Alcuni consiglieri di minoranza hanno lamentato il mancato inserimento di alcuni punti dell’ordine del giorno di una seduta consiliare, convocata ai sensi dell’art.39, comma 2, del decreto legislativo n.267/00.
Il Sindaco, nella sua veste di Presidente del consiglio comunale, ha rappresentato di aver espunto dall’elenco degli argomenti per i quali si era richiesto l’esame dell’assemblea le questioni afferenti alla destinazione d’uso di un immobile, alla proposta di concessione d’uso dello stemma comunale, alla intitolazione delle scuole elementari e, infine, alla manutenzione straordinaria e riqualificazione di una scuola primaria.
Ad avviso del Sindaco tali argomenti esulano completamente dal novero delle materie di competenza consiliare ai sensi de successivo art. 42.
Al riguardo si osserva in linea generale che il diritto ex art.39, comma 2, " ... è tutelato in modo specifico dalla legge con la previsione severa ed eccezionale della modificazione dell'ordine delle competenze mediante intervento sostitutorio del Prefetto in caso di mancata convocazione del consiglio comunale in un termine emblematicamente breve di venti giorni” (T.A.R. Puglia, Sez.1, 25 luglio 2001, n.4278).
L'orientamento che vede riconosciuto e definito “... il potere dei consiglieri di chiedere la convocazione del Consiglio medesimo” come “diritto” dal legislatore è, quindi, ormai ampiamente consolidato (sentenza T.A.R Puglia, Lecce, Sez.I del 4 febbraio 2004, n.124).
La questione sulla sindacabilità dei motivi che determinano i consiglieri a chiedere la convocazione straordinaria dell'assemblea, si è orientata nel senso che al Presidente del Consiglio spetti solo la verifica formale della richiesta prescritto numero di consiglieri, non potendo comunque sindacarne l'oggetto.
La giurisprudenza in materia si è da tempo espressa affermando che, in caso di richiesta di convocazione del consiglio da parte di un quinto dei consiglieri, “al presidente del consiglio comunale spetta soltanto la verifica formale che la richiesta provenga dal prescritto numero di soggetti legittimati, mentre non può sindacarne l'oggetto, poiché spetta allo stesso consiglio nella sua totalità la verifica circa la legalità della convocazione e l'ammissibilità delle questioni da trattare, salvo che non si tratti di oggetto che, in quanto illecito, impossibile o per legge manifestamente estraneo alle competenze dell'assemblea in nessun caso potrebbe essere posto all'ordine del giorno” (T.A.R. Piemonte, n.268/1996, Tar Sardegna, n.718 del 2003).

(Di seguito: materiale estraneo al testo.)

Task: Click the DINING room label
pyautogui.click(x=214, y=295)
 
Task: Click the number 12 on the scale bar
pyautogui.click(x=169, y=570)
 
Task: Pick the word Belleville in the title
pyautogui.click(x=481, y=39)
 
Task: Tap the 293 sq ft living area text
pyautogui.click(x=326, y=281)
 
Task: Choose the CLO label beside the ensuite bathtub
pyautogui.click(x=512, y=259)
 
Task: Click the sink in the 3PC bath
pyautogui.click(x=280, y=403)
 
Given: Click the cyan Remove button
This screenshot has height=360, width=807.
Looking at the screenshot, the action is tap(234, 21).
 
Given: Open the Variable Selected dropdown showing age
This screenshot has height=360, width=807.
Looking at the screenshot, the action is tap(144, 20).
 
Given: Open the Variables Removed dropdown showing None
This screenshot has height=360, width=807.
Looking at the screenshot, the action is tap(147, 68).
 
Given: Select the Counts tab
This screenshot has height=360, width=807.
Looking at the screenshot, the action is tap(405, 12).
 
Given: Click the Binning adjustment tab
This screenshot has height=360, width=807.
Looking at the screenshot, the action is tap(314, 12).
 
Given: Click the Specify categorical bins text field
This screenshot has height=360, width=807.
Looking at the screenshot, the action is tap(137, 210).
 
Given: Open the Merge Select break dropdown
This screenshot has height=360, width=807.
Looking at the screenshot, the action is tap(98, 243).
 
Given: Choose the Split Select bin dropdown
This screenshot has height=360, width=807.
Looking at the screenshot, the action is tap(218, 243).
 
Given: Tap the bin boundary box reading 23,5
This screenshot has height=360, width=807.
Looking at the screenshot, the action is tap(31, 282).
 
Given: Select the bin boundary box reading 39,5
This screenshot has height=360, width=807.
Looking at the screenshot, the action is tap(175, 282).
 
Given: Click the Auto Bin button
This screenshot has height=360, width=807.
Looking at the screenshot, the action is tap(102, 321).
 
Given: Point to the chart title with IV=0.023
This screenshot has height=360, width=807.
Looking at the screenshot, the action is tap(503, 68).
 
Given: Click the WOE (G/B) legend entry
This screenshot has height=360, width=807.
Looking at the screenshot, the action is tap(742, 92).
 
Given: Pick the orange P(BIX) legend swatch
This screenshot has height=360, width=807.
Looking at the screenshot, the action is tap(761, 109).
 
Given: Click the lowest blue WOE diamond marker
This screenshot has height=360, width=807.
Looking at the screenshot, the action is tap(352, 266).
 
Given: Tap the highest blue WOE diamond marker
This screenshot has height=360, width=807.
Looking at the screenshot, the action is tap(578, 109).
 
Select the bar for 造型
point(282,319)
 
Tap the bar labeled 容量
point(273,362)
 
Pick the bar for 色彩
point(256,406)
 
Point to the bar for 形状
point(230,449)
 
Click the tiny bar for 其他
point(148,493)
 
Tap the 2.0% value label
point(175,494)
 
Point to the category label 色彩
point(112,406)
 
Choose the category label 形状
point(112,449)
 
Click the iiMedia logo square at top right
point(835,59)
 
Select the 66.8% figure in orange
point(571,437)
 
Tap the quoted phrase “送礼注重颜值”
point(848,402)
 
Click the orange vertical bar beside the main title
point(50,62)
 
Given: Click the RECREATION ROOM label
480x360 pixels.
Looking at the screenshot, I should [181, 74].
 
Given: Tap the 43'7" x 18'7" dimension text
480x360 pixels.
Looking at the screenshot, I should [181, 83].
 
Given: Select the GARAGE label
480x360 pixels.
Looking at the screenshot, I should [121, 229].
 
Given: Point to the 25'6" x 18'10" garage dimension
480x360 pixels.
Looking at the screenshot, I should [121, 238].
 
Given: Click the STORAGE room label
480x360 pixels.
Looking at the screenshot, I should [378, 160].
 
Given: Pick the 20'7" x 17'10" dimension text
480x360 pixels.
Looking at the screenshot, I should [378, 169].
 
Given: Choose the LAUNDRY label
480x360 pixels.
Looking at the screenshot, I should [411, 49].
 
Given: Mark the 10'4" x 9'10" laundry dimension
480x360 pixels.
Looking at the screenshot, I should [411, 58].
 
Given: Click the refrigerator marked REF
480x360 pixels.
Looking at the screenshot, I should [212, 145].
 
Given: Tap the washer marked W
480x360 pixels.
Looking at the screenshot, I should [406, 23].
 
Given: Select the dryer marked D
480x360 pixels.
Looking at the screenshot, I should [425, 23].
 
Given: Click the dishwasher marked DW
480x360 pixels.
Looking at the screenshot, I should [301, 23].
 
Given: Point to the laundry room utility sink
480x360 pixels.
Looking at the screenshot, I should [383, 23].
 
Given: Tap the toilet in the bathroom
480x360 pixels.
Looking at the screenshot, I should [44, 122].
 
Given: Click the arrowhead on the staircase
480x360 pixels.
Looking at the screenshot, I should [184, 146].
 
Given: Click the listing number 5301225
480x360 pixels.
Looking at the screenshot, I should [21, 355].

Si soggiunge che il T.A.R. Sardegna, con la sentenza n.718 del 2003, ha respinto un ricorso avverso un provvedimento prefettizio ex art.39, comma 5, del citato decreto legislativo in quanto, ad avviso del giudice amministrativo, il Prefetto non poteva esimersi dal convocare d’autorità il Consiglio Comunale, “essendosi verificata l’ipotesi di cui all’art.39 del T.U.O.E.L. n.267/00 ”.
Inoltre, si è sostenuto che appartiene ai poteri sovrani dell'assemblea decidere in via pregiudiziale che un dato argomento inserito nell'ordine del giorno non debba essere discusso (questione pregiudiziale) ovvero se ne debba rinviare la discussione (questione sospensiva) (T.A.R. Puglia, Lecce, Sez.1, 25 luglio 2001, n.4278 e sempre T.A.R. Puglia, Lecce, Sez.1, 4 febbraio 2004, n.124).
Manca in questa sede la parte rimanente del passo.